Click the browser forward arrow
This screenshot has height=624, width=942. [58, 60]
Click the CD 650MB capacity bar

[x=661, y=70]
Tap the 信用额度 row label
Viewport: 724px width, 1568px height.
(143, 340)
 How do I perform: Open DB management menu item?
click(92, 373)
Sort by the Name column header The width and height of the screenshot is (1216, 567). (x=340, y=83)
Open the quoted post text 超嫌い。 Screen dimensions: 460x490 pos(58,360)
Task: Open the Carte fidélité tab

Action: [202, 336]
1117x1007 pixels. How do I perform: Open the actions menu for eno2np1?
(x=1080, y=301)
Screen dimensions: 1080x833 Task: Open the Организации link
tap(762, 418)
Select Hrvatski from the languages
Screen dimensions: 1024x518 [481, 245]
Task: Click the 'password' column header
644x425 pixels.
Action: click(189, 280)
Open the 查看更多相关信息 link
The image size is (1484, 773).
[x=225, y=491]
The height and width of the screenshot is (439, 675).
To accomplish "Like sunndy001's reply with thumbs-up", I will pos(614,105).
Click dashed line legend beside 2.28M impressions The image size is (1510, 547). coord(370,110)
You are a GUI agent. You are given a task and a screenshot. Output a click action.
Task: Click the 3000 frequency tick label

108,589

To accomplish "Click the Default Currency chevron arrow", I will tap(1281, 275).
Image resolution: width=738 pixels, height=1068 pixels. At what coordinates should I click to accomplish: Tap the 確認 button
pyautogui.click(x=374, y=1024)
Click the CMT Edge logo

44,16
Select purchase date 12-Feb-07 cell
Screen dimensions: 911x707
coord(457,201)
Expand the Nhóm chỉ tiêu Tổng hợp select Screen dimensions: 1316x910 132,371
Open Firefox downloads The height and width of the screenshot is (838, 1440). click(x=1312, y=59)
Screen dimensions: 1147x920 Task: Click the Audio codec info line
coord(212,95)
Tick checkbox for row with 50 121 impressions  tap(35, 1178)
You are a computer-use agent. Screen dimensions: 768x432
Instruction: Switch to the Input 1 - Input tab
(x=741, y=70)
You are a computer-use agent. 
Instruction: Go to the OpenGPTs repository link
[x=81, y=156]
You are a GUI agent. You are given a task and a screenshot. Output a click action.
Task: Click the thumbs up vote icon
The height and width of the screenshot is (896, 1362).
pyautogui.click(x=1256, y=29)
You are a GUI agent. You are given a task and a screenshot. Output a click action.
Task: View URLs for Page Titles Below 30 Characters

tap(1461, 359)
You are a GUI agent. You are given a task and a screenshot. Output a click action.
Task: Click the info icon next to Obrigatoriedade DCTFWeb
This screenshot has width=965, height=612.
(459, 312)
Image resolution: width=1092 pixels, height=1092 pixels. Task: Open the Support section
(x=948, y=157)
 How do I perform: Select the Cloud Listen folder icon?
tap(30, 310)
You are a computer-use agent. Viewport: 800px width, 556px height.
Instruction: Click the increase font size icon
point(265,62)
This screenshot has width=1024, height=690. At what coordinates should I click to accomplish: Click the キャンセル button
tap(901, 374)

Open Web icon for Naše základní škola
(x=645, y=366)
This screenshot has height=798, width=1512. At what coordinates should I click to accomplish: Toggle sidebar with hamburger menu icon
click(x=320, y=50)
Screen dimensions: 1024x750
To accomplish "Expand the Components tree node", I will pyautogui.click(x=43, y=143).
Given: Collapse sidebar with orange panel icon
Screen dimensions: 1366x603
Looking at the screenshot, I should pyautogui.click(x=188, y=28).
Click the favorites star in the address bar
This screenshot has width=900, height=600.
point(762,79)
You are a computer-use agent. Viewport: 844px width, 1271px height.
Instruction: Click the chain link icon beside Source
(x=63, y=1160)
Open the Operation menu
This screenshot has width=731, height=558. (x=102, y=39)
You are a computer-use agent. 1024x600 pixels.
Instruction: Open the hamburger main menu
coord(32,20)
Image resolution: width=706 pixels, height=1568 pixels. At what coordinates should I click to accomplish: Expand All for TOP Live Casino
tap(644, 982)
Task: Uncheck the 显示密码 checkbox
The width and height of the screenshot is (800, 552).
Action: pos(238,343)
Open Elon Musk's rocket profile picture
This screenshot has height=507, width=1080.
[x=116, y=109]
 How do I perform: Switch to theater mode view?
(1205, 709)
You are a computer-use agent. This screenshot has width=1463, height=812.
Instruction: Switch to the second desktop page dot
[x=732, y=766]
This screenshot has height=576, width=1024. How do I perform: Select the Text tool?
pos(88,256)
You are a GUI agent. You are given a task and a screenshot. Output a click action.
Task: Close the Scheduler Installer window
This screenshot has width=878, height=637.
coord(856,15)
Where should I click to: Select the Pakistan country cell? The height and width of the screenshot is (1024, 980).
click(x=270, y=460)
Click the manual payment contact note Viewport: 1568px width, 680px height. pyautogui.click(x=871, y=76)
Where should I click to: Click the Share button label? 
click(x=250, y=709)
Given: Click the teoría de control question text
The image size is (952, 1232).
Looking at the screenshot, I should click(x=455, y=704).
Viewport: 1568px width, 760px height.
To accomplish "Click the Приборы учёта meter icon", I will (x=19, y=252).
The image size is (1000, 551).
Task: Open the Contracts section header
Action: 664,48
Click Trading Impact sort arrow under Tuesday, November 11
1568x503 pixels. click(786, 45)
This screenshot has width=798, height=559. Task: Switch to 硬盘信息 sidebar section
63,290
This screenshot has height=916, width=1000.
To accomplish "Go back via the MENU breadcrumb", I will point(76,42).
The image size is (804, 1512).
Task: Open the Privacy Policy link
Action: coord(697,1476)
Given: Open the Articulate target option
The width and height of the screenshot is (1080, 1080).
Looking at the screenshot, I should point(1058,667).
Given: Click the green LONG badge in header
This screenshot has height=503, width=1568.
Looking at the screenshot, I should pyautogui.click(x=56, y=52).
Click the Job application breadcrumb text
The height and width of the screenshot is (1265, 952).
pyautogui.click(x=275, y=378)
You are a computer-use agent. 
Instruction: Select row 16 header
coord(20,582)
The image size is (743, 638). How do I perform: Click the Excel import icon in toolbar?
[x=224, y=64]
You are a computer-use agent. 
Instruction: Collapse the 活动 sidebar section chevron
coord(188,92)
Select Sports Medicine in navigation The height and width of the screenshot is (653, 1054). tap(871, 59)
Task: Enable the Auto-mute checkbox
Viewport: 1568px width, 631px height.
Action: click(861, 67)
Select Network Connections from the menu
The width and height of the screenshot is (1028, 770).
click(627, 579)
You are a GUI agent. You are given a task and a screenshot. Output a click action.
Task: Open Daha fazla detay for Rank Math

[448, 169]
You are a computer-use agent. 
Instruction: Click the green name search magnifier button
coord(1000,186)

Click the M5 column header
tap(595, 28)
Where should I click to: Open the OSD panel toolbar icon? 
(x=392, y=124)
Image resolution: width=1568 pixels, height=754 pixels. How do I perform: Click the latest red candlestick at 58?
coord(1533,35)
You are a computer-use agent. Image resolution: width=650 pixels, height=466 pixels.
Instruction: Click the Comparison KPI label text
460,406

TO DO :: Would you output every line of the listing exactly as given?

RESULT ::
Click the browser forward arrow
This screenshot has height=624, width=942. [58, 60]
Click the CD 650MB capacity bar

[x=661, y=70]
Tap the 信用额度 row label
Viewport: 724px width, 1568px height.
(143, 340)
 How do I perform: Open DB management menu item?
click(92, 373)
Sort by the Name column header The width and height of the screenshot is (1216, 567). (x=340, y=83)
Open the quoted post text 超嫌い。 Screen dimensions: 460x490 pos(58,360)
Task: Open the Carte fidélité tab

Action: [202, 336]
1117x1007 pixels. How do I perform: Open the actions menu for eno2np1?
(x=1080, y=301)
Screen dimensions: 1080x833 Task: Open the Организации link
tap(762, 418)
Select Hrvatski from the languages
Screen dimensions: 1024x518 [481, 245]
Task: Click the 'password' column header
644x425 pixels.
Action: click(189, 280)
Open the 查看更多相关信息 link
The image size is (1484, 773).
[x=225, y=491]
The height and width of the screenshot is (439, 675).
To accomplish "Like sunndy001's reply with thumbs-up", I will pos(614,105).
Click dashed line legend beside 2.28M impressions The image size is (1510, 547). coord(370,110)
You are a GUI agent. You are given a task and a screenshot. Output a click action.
Task: Click the 3000 frequency tick label

108,589

To accomplish "Click the Default Currency chevron arrow", I will tap(1281, 275).
Image resolution: width=738 pixels, height=1068 pixels. At what coordinates should I click to accomplish: Tap the 確認 button
pyautogui.click(x=374, y=1024)
Click the CMT Edge logo

44,16
Select purchase date 12-Feb-07 cell
Screen dimensions: 911x707
coord(457,201)
Expand the Nhóm chỉ tiêu Tổng hợp select Screen dimensions: 1316x910 132,371
Open Firefox downloads The height and width of the screenshot is (838, 1440). click(x=1312, y=59)
Screen dimensions: 1147x920 Task: Click the Audio codec info line
coord(212,95)
Tick checkbox for row with 50 121 impressions  tap(35, 1178)
You are a computer-use agent. Screen dimensions: 768x432
Instruction: Switch to the Input 1 - Input tab
(x=741, y=70)
You are a computer-use agent. 
Instruction: Go to the OpenGPTs repository link
[x=81, y=156]
You are a GUI agent. You are given a task and a screenshot. Output a click action.
Task: Click the thumbs up vote icon
The height and width of the screenshot is (896, 1362).
pyautogui.click(x=1256, y=29)
You are a GUI agent. You are given a task and a screenshot. Output a click action.
Task: View URLs for Page Titles Below 30 Characters

tap(1461, 359)
You are a GUI agent. You are given a task and a screenshot. Output a click action.
Task: Click the info icon next to Obrigatoriedade DCTFWeb
This screenshot has width=965, height=612.
(459, 312)
Image resolution: width=1092 pixels, height=1092 pixels. Task: Open the Support section
(x=948, y=157)
 How do I perform: Select the Cloud Listen folder icon?
tap(30, 310)
You are a computer-use agent. Viewport: 800px width, 556px height.
Instruction: Click the increase font size icon
point(265,62)
This screenshot has width=1024, height=690. At what coordinates should I click to accomplish: Click the キャンセル button
tap(901, 374)

Open Web icon for Naše základní škola
(x=645, y=366)
This screenshot has height=798, width=1512. At what coordinates should I click to accomplish: Toggle sidebar with hamburger menu icon
click(x=320, y=50)
Screen dimensions: 1024x750
To accomplish "Expand the Components tree node", I will pyautogui.click(x=43, y=143).
Given: Collapse sidebar with orange panel icon
Screen dimensions: 1366x603
Looking at the screenshot, I should pyautogui.click(x=188, y=28).
Click the favorites star in the address bar
This screenshot has width=900, height=600.
point(762,79)
You are a computer-use agent. Viewport: 844px width, 1271px height.
Instruction: Click the chain link icon beside Source
(x=63, y=1160)
Open the Operation menu
This screenshot has width=731, height=558. (x=102, y=39)
You are a computer-use agent. 1024x600 pixels.
Instruction: Open the hamburger main menu
coord(32,20)
Image resolution: width=706 pixels, height=1568 pixels. At what coordinates should I click to accomplish: Expand All for TOP Live Casino
tap(644, 982)
Task: Uncheck the 显示密码 checkbox
The width and height of the screenshot is (800, 552).
Action: pos(238,343)
Open Elon Musk's rocket profile picture
This screenshot has height=507, width=1080.
[x=116, y=109]
 How do I perform: Switch to theater mode view?
(1205, 709)
You are a computer-use agent. This screenshot has width=1463, height=812.
Instruction: Switch to the second desktop page dot
[x=732, y=766]
This screenshot has height=576, width=1024. How do I perform: Select the Text tool?
pos(88,256)
You are a GUI agent. You are given a task and a screenshot. Output a click action.
Task: Close the Scheduler Installer window
This screenshot has width=878, height=637.
coord(856,15)
Where should I click to: Select the Pakistan country cell? The height and width of the screenshot is (1024, 980).
click(x=270, y=460)
Click the manual payment contact note Viewport: 1568px width, 680px height. pyautogui.click(x=871, y=76)
Where should I click to: Click the Share button label? 
click(x=250, y=709)
Given: Click the teoría de control question text
The image size is (952, 1232).
Looking at the screenshot, I should click(x=455, y=704).
Viewport: 1568px width, 760px height.
To accomplish "Click the Приборы учёта meter icon", I will (x=19, y=252).
The image size is (1000, 551).
Task: Open the Contracts section header
Action: 664,48
Click Trading Impact sort arrow under Tuesday, November 11
1568x503 pixels. click(786, 45)
This screenshot has width=798, height=559. Task: Switch to 硬盘信息 sidebar section
63,290
This screenshot has height=916, width=1000.
To accomplish "Go back via the MENU breadcrumb", I will point(76,42).
The image size is (804, 1512).
Task: Open the Privacy Policy link
Action: coord(697,1476)
Given: Open the Articulate target option
The width and height of the screenshot is (1080, 1080).
Looking at the screenshot, I should point(1058,667).
Given: Click the green LONG badge in header
This screenshot has height=503, width=1568.
Looking at the screenshot, I should pyautogui.click(x=56, y=52).
Click the Job application breadcrumb text
The height and width of the screenshot is (1265, 952).
pyautogui.click(x=275, y=378)
You are a computer-use agent. 
Instruction: Select row 16 header
coord(20,582)
The image size is (743, 638). How do I perform: Click the Excel import icon in toolbar?
[x=224, y=64]
You are a computer-use agent. 
Instruction: Collapse the 活动 sidebar section chevron
coord(188,92)
Select Sports Medicine in navigation The height and width of the screenshot is (653, 1054). tap(871, 59)
Task: Enable the Auto-mute checkbox
Viewport: 1568px width, 631px height.
Action: click(861, 67)
Select Network Connections from the menu
The width and height of the screenshot is (1028, 770).
click(627, 579)
You are a GUI agent. You are given a task and a screenshot. Output a click action.
Task: Open Daha fazla detay for Rank Math

[448, 169]
You are a computer-use agent. 
Instruction: Click the green name search magnifier button
coord(1000,186)

Click the M5 column header
tap(595, 28)
Where should I click to: Open the OSD panel toolbar icon? 
(x=392, y=124)
Image resolution: width=1568 pixels, height=754 pixels. How do I perform: Click the latest red candlestick at 58?
coord(1533,35)
You are a computer-use agent. Image resolution: width=650 pixels, height=466 pixels.
Instruction: Click the Comparison KPI label text
460,406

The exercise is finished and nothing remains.